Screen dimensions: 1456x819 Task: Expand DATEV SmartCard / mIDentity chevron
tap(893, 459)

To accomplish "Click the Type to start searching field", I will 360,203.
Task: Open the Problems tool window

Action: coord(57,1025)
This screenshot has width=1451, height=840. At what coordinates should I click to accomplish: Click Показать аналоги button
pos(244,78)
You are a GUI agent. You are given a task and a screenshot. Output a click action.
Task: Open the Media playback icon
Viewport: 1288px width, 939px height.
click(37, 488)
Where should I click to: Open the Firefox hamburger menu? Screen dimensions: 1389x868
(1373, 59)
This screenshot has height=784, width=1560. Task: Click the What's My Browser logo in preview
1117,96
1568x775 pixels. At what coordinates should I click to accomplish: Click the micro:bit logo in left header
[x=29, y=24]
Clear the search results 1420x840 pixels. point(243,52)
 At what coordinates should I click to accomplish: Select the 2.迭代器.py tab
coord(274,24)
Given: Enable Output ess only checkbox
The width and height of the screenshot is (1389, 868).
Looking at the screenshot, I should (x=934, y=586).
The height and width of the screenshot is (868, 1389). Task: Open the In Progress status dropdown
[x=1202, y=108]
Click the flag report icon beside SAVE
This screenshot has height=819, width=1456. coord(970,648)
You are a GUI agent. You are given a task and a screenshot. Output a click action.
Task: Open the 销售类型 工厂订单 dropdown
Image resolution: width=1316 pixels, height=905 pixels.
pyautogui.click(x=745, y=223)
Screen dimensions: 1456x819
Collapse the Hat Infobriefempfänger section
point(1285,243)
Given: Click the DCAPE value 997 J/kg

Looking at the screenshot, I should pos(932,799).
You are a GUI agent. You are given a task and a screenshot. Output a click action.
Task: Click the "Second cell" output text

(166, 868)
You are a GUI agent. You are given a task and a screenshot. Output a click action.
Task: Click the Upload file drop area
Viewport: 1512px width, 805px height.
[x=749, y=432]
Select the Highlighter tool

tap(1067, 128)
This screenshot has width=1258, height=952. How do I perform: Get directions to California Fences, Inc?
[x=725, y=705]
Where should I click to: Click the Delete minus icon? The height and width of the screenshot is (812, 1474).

Problem to solve | Each record is to be repeated word for word, with none skipped.

Exercise solution |
Screen dimensions: 1456x819 Task: Expand DATEV SmartCard / mIDentity chevron
tap(893, 459)

To accomplish "Click the Type to start searching field", I will 360,203.
Task: Open the Problems tool window

Action: coord(57,1025)
This screenshot has width=1451, height=840. At what coordinates should I click to accomplish: Click Показать аналоги button
pos(244,78)
You are a GUI agent. You are given a task and a screenshot. Output a click action.
Task: Open the Media playback icon
Viewport: 1288px width, 939px height.
click(37, 488)
Where should I click to: Open the Firefox hamburger menu? Screen dimensions: 1389x868
(1373, 59)
This screenshot has height=784, width=1560. Task: Click the What's My Browser logo in preview
1117,96
1568x775 pixels. At what coordinates should I click to accomplish: Click the micro:bit logo in left header
[x=29, y=24]
Clear the search results 1420x840 pixels. point(243,52)
 At what coordinates should I click to accomplish: Select the 2.迭代器.py tab
coord(274,24)
Given: Enable Output ess only checkbox
The width and height of the screenshot is (1389, 868).
Looking at the screenshot, I should (x=934, y=586).
The height and width of the screenshot is (868, 1389). Task: Open the In Progress status dropdown
[x=1202, y=108]
Click the flag report icon beside SAVE
This screenshot has height=819, width=1456. coord(970,648)
You are a GUI agent. You are given a task and a screenshot. Output a click action.
Task: Open the 销售类型 工厂订单 dropdown
Image resolution: width=1316 pixels, height=905 pixels.
pyautogui.click(x=745, y=223)
Screen dimensions: 1456x819
Collapse the Hat Infobriefempfänger section
point(1285,243)
Given: Click the DCAPE value 997 J/kg

Looking at the screenshot, I should pos(932,799).
You are a GUI agent. You are given a task and a screenshot. Output a click action.
Task: Click the "Second cell" output text

(166, 868)
You are a GUI agent. You are given a task and a screenshot. Output a click action.
Task: Click the Upload file drop area
Viewport: 1512px width, 805px height.
[x=749, y=432]
Select the Highlighter tool

tap(1067, 128)
This screenshot has width=1258, height=952. How do I perform: Get directions to California Fences, Inc?
[x=725, y=705]
Where should I click to: Click the Delete minus icon? The height and width of the screenshot is (812, 1474).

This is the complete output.